Giovedì 25 Aprile 2024

La via d’uscita è il ritorno al nucleare

Lorenzo

Castellani

A Portovesme, nel Sulcis, alcuni operai sono saliti in cima alla ciminiera dell’omonima raffineria di alluminio a seguito della comunicazione dell’azienda di mettere in cassa integrazione millecinqucento lavoratori. La diversificazione energetica ha un costo e i prezzi energetici si assestano su livelli ancora molto superiori rispetto a quelli di pochi anni fa. Questa situazione mette in difficoltà le aziende energivore che in Europa incontrano costi insostenibili. Dove è indispensabile interviene lo Stato ma nei casi meno eclatanti, come quello sardo, le crisi colpiscono duramente. D’altronde, il governo non può andare avanti a colpi di nazionalizzazioni.
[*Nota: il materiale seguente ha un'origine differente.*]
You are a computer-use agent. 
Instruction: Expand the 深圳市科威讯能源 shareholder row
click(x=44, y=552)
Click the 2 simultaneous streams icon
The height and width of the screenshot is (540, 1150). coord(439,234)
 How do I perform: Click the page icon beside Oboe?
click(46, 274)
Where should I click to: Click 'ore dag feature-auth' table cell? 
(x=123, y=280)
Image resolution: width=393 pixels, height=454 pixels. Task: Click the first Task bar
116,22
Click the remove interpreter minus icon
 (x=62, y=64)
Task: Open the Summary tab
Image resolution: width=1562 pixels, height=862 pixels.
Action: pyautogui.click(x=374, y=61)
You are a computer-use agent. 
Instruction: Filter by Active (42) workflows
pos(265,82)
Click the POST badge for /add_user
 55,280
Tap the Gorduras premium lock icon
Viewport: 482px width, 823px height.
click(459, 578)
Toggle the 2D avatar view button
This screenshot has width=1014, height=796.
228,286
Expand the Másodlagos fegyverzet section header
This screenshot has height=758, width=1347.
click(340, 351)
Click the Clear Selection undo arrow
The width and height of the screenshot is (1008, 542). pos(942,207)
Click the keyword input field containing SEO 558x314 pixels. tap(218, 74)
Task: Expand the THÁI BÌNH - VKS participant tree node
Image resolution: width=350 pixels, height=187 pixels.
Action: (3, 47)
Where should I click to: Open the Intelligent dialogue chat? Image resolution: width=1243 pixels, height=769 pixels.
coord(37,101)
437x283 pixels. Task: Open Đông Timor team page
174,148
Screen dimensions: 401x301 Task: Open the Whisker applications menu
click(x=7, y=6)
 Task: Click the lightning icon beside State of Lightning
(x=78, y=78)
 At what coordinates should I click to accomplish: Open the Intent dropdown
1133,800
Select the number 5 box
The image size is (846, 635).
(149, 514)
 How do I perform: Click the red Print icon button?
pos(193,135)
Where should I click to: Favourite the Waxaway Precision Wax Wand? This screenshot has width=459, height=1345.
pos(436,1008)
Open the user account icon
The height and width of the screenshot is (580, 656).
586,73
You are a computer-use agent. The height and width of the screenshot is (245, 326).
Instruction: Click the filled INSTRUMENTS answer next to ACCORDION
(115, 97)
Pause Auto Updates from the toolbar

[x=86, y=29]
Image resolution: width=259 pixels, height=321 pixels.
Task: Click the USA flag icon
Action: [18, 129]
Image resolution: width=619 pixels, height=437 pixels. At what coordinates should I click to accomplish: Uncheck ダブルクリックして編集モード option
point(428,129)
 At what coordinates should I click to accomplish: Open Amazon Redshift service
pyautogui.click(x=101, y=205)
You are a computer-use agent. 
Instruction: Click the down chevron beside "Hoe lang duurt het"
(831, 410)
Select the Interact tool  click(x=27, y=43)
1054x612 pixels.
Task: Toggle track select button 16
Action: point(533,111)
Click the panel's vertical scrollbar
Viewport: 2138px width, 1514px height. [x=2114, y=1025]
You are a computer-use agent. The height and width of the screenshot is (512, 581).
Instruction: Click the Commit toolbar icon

Si affaccia dunque uno scenario di deindustrializzazione anche a causa di una transizione ecologica voluta da Bruxelles a passo di marcia che rischia di essere molto costosa per aziende e lavoratori. Questo rischio fa il paio con la timidezza italiana nel trovare alternative sia ai fossili sia alle rinnovabili come dimostra l’assenza del governo, questa volta invitato da Macron, alla conferenza sul nucleare pulito tenutasi in Francia qualche giorno fa.

Il governo Meloni non si caratterizza di certo per l’ambientalismo militante perché allora non rilanciare un piano per il nucleare? È lo stesso eccesso di prudenza che si nota verso un’altra infrastruttura fondamentale in questo contesto, i rigassficatori, su cui l’esecutivo sembra camminare sulle uova. Eppure una strada ragionevole ci sarebbe: sui tavoli europei battersi per evitare certi eccessi ideologici in materia ambientale dannosi per l’interesse nazionale; aprire al nucleare di ultima generazione; procedere velocemente alla realizzazione dei rigassificatori. Quando si tratta di una materia delicata e fondamentale per l’Italia come la politica industriale servono priorità chiare, decisione ed equilibrio. Su questo punto il governo Meloni sembra ancora impacciato e titubante.